[Pitch] Expand usability of `withMemoryRebound`

Hi!

This is the first of a series of proposed improvements to the UnsafePointer and UnsafeBufferPointer families. I look forward to your feedback!

EDIT: an updated pitch document can be found here.

Expand usability of withMemoryRebound

Introduction

The function withMemoryRebound(to:capacity:_ body:)
executes a closure while temporarily binding a range of memory to a different type than the callee is bound to.
We propose to lift some notable limitations of withMemoryRebound and enable rebinding to a larger set of types,
as well as rebinding from raw memory pointers and buffers.

Swift-evolution thread: Discussion thread TK

Motivation

When using Swift in a systems programming context or using Swift with libraries written in C,
we occasionally need to temporarily access a range of memory as instances of a different type than has been declared
(the pointer's Pointee type parameter).
In those cases, withMemoryRebound is the tool to reach for,
allowing scoped access to the range of memory as another type.

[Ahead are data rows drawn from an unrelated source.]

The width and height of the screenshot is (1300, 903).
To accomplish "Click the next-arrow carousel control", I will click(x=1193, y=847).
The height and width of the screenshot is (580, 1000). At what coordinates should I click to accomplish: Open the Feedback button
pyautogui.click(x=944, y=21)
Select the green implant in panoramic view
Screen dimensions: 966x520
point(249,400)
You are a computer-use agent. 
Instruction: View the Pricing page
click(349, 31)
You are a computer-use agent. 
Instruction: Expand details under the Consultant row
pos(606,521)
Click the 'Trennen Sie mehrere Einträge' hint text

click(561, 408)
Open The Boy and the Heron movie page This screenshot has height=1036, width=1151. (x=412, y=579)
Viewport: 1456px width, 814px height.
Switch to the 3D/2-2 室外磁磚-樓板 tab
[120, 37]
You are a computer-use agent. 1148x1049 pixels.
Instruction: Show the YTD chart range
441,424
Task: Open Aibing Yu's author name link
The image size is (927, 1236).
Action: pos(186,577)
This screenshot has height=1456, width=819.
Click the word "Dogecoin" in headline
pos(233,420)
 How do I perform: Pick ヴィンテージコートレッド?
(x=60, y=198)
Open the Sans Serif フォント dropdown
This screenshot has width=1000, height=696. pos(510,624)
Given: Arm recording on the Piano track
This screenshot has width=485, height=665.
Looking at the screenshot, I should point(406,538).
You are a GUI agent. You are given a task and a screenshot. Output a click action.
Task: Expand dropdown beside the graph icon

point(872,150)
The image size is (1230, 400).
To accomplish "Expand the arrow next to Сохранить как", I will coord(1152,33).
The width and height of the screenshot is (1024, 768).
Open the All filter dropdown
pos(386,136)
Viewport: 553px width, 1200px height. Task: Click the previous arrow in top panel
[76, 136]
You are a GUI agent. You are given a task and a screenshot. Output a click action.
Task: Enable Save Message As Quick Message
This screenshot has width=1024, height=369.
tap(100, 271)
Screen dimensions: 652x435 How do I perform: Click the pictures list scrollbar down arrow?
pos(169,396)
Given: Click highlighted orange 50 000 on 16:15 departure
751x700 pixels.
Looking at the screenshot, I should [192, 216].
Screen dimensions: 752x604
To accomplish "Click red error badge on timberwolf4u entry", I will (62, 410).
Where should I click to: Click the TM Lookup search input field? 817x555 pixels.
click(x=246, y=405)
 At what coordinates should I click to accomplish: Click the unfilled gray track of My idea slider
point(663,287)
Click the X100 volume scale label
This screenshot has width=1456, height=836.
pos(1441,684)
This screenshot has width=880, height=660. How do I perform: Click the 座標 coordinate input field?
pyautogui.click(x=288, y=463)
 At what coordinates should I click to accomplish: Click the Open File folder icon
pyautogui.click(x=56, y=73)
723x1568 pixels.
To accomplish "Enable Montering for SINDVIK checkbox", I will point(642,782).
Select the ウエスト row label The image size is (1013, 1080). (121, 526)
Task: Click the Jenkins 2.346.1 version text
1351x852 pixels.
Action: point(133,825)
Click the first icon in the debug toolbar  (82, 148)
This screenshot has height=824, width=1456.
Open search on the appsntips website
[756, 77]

As a reminder, the function is declared as follows on the type UnsafePointer<Pointee>:

func withMemoryRebound<T, Result>(
  to type: T.Type,
  capacity count: Int,
  _ body: (UnsafePointer<T>) throws -> Result
) rethrows -> Result

This function is currently more limited than necessary.
It requires that the stride of Pointee and T be equal.
This requirement makes many legitimate use cases technically illegal,
even though they could be supported by the compiler.

We propose to allow temporarily binding to a type T whose stride is
a whole fraction or whole multiple of Pointee's stride,
when the starting address is properly aligned for type T.
As before, T's memory layout must be compatible with that ofPointee.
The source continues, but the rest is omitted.